Note: We will work with you to complete your contribution but we reserve the right to takeover abandoned PRs.
You can add new work to extras
if you do not need to create a new Kedro CLI command:
- Create an issue describing your contribution.
- Fork the project by clicking Fork in the top-right corner of the Kedro GitHub repository and then choosing the target account the repository will be forked to.
- Work in
extras
and create a feature branch on your forked repository and push all your local changes to that feature branch. - Before submitting a pull request, please ensure that unit, e2e tests and linting are passing for your changes by running
make test
,make e2e-tests
andmake lint
locally, have a look at the section Running checks locally below. - Include a
README.md
with instructions on how to use your contribution. - Open a PR against the
quantumblacklabs:develop
branch from your feature branch and reference your issue in the PR description (e.g.,Resolves #<issue-number>
). - Update the PR according to the reviewer's comments.
- Your PR will be merged by the Kedro team once all the comments are addressed.
Note: We will work with you to complete your contribution but we reserve the right to takeover abandoned PRs.
See the plugin
development documentation for guidance on how to design and develop a Kedro plugin
.
To run E2E tests you need to install the test requirements which includes behave
.
Also we use pre-commit hooks for the repository to run the checks automatically.
It can all be installed using the following command:
make install-test-requirements
make install-pre-commit
Note: If Spark/PySpark/Hive tests for datasets are failing it might be due to the lack of Java>8 support from Spark. You can try using
export JAVA_HOME=$(/usr/libexec/java_home -v 1.8)

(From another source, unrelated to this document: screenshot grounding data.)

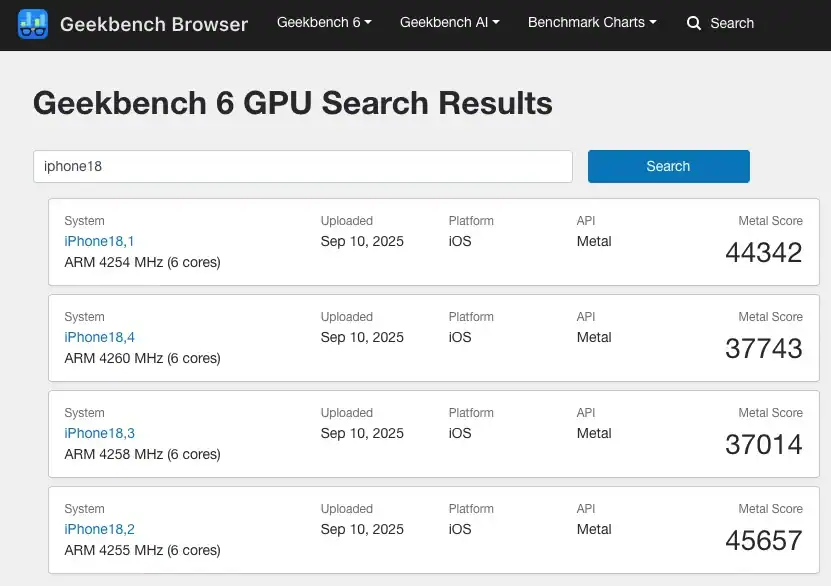Screen dimensions: 831x586
Task: Open the Benchmark Charts dropdown
Action: [592, 22]
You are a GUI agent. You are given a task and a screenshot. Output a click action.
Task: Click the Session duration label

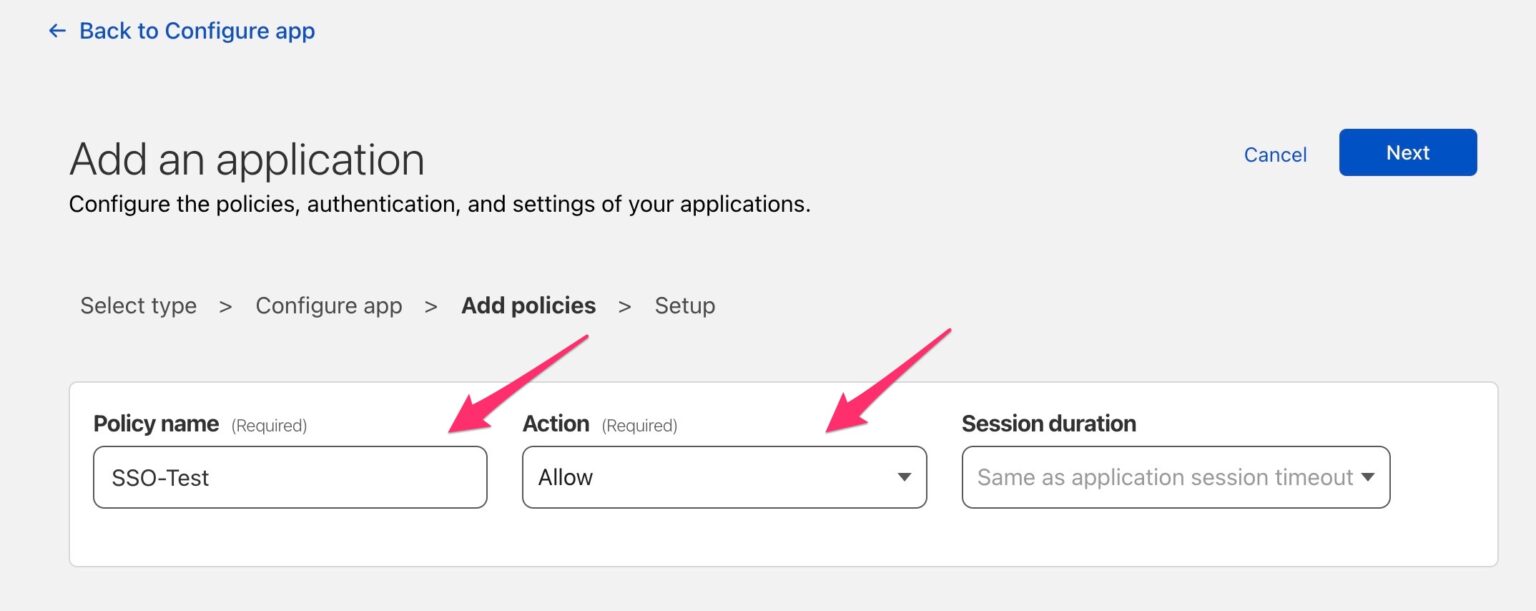1049,423
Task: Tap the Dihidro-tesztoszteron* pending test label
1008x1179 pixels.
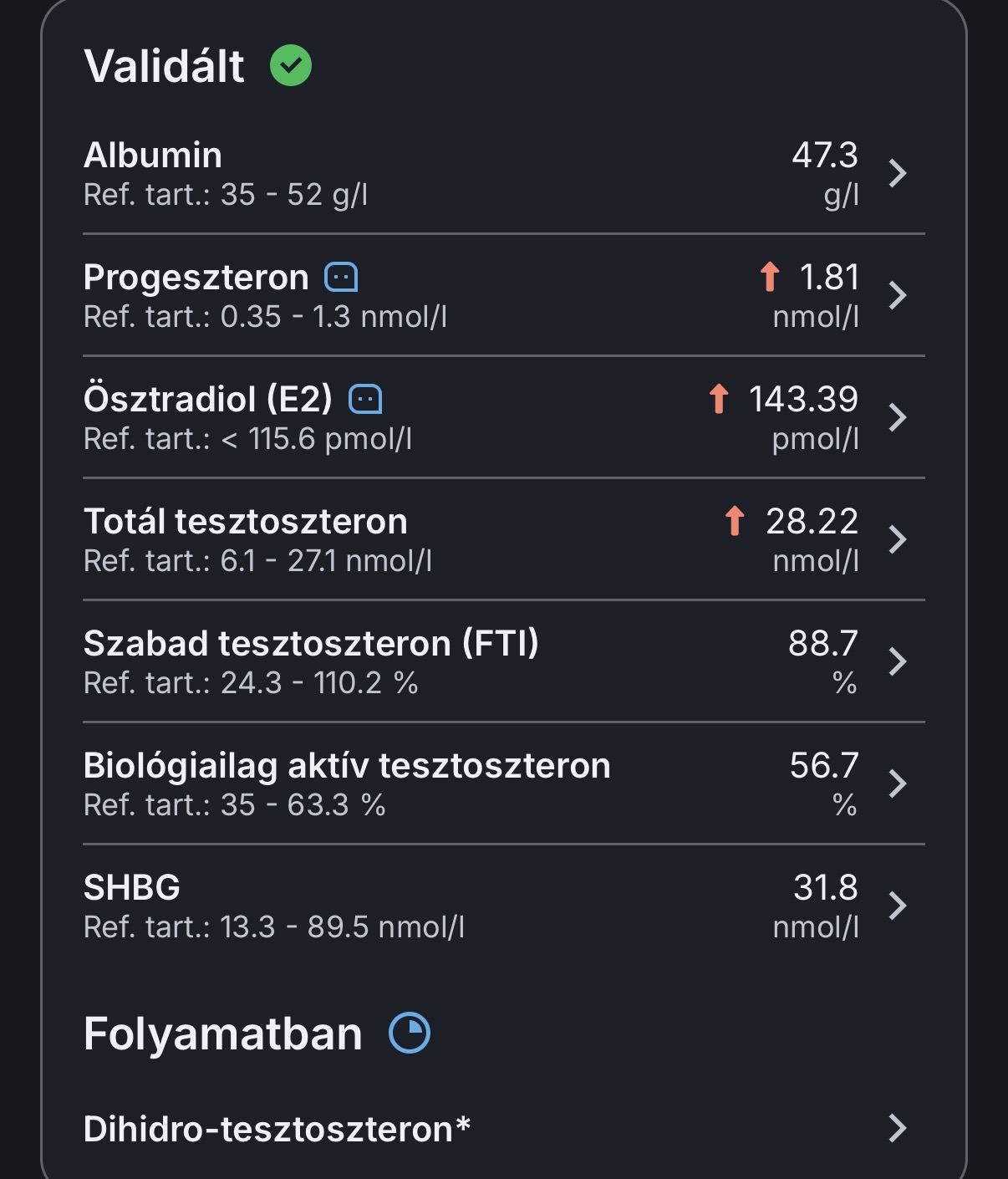Action: tap(277, 1129)
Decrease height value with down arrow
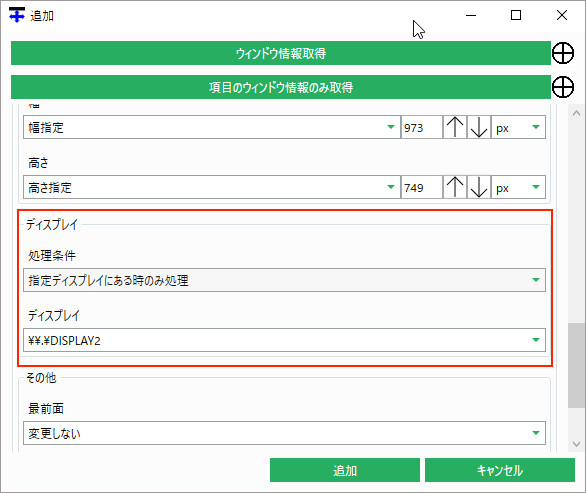This screenshot has height=493, width=586. coord(479,187)

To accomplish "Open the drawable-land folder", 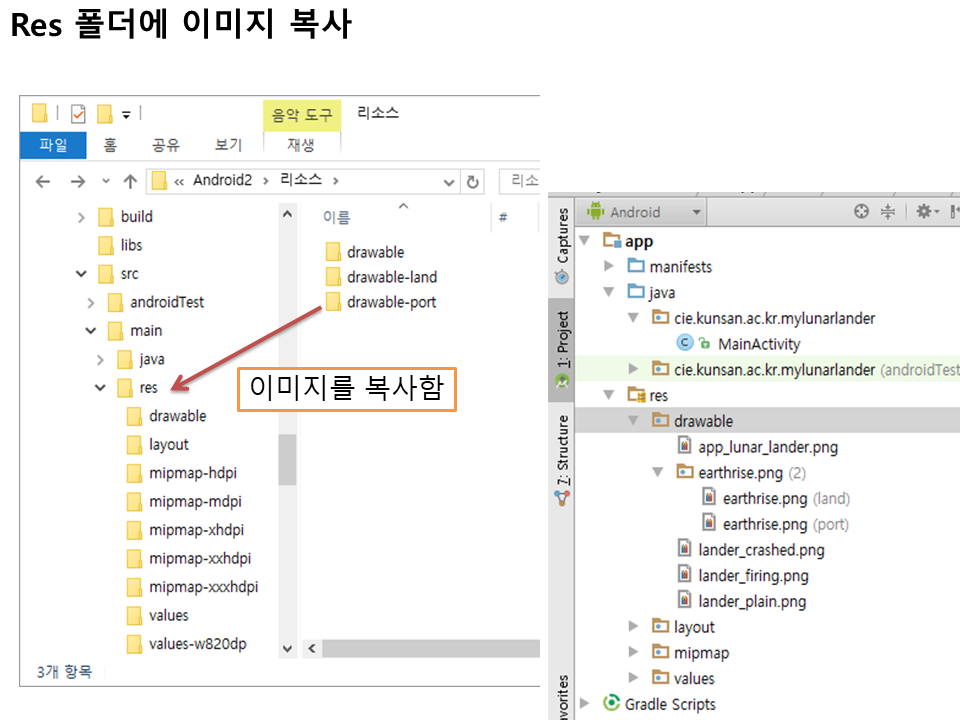I will (391, 277).
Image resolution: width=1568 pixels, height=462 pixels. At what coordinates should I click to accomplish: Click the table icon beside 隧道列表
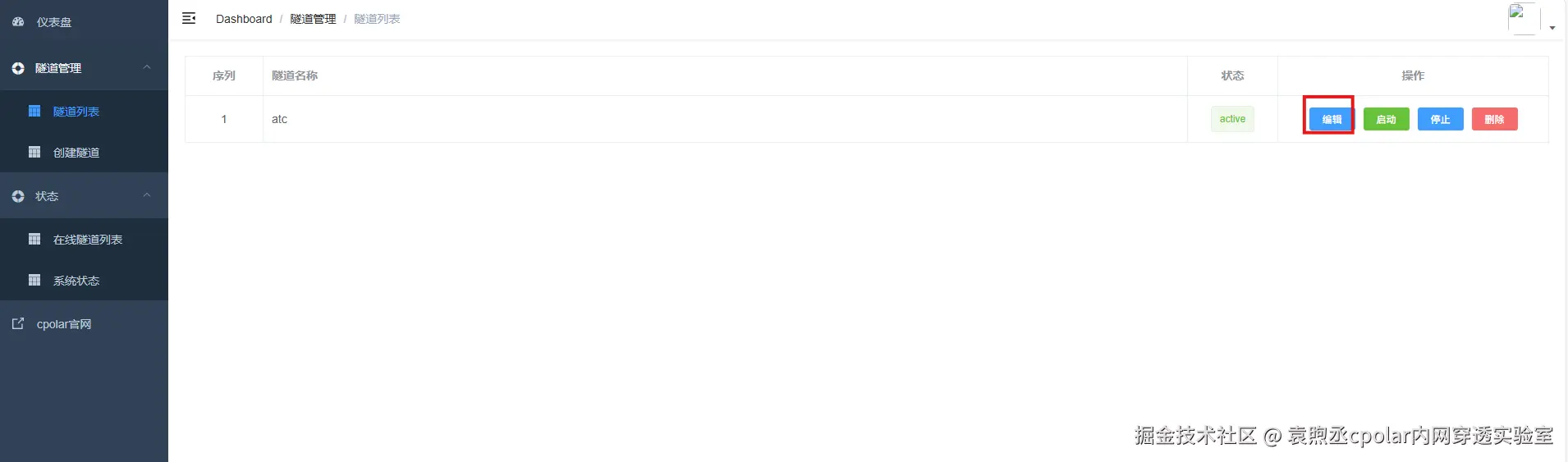tap(34, 111)
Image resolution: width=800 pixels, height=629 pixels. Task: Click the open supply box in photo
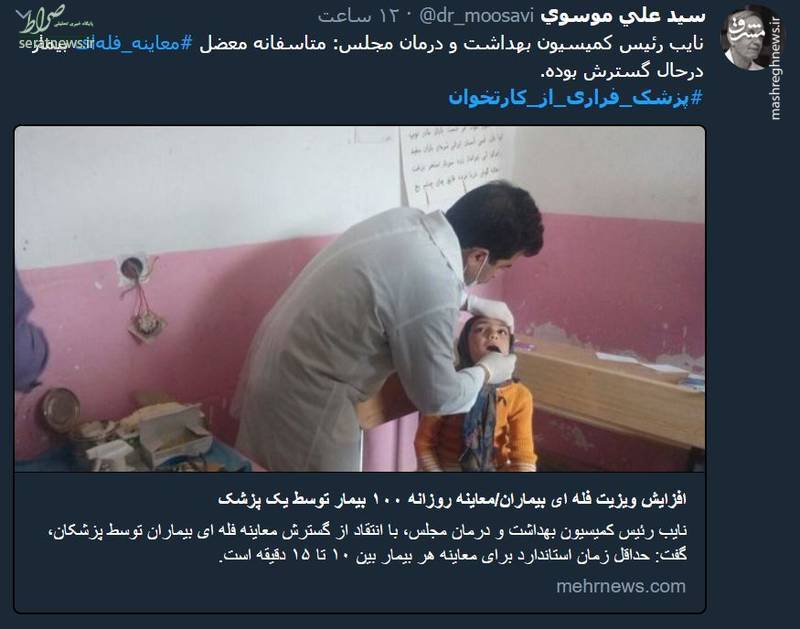(x=171, y=434)
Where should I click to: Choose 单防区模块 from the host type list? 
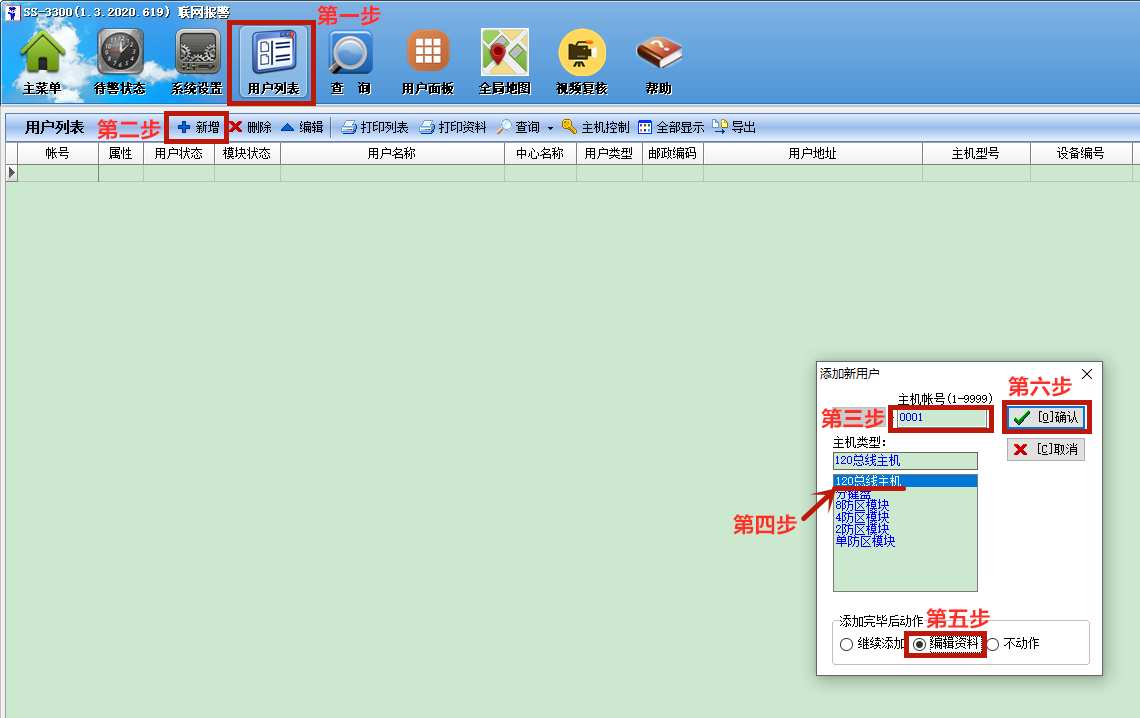coord(864,541)
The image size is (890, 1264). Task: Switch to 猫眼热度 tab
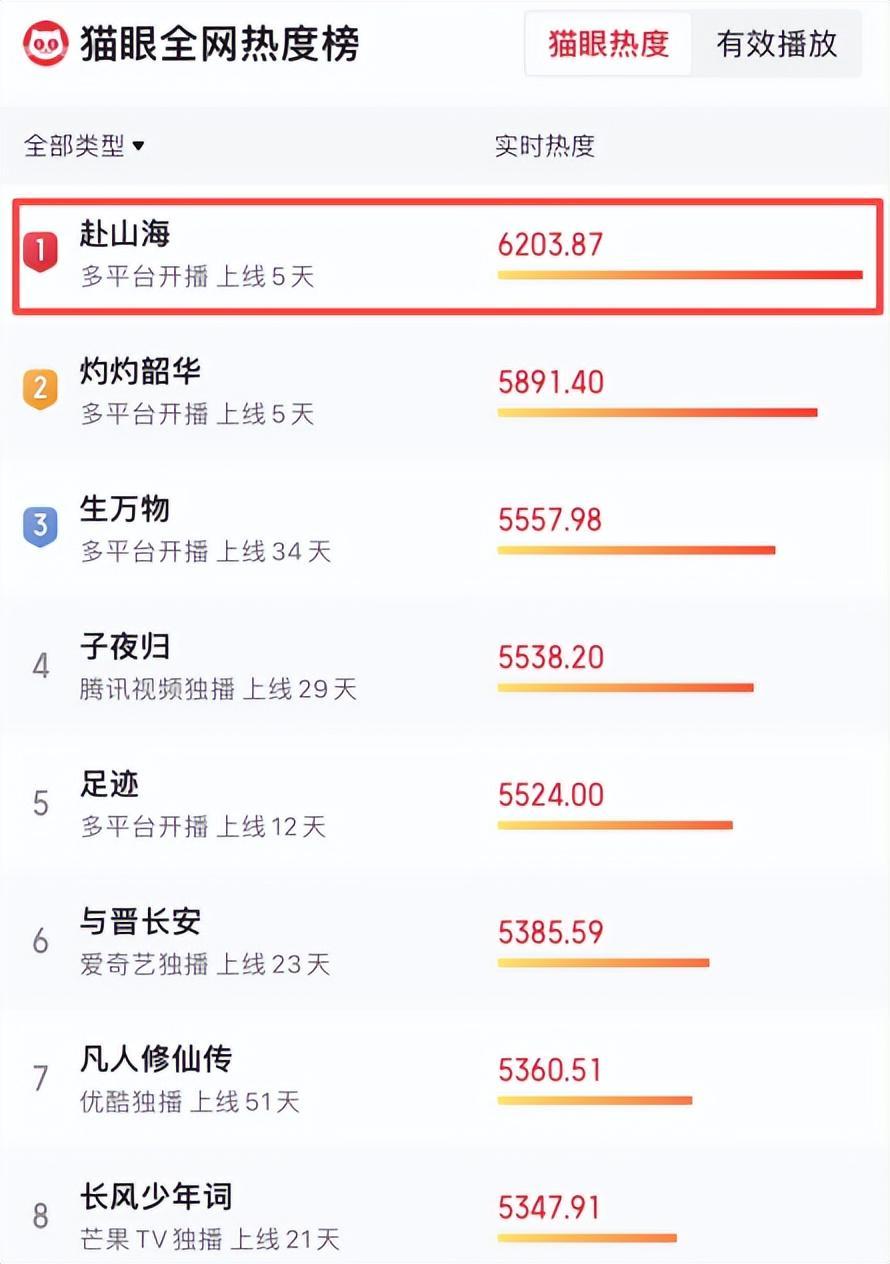(x=608, y=44)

which works under MacOS or other workarounds. Reference
All checks run by our CI / CD servers can be run locally on your computer.
make lint
Note that you will need the dependencies installed in test_requirements.txt
, which includes memory-profiler
. If you are on a Unix-like system, you may need to install the necessary build tools. See the README.md
file in kedro.contrib.decorators
for more information.
make test
Note: We place conftest.py files in some test directories to make fixtures reusable by any tests in that directory. If you need to see which test fixtures are available and where they come from, you can issue:
pytest --fixtures path/to/the/test/location.py
behave
Our CI / CD also checks that kedro
installs cleanly on a fresh Python virtual environment, a task which depends on successfully building the docs:
make build-docs
This command will only work on Unix-like systems and requires pandoc
to be installed.
❗ Running
make build-docs
in a Python 3.5 environment may sometimes yield multiple warning messages like the following:MemoryDataSet.md: WARNING: document isn't included in any toctree
. You can simply ignore them or switch to Python 3.6+ when building documentation.
The checks will automatically run on all the changed files on each commit.
Even more extensive set of checks (including the heavy set of pylint
checks)
will run before the push.
The pre-commit/pre-push checks can be omitted by running with --no-verify
flag, as per below:
git commit --no-verify <...>
git push --no-verify <...>
(-n
alias works for git commit
, but not for git push
)
All checks will run during CI build, so skipping checks on push will not allow you to merge your code with failing checks.
You can uninstall the pre-commit hooks by running:
make uninstall-pre-commit
pre-commit
will still be used by make lint
, but will not install the git hooks.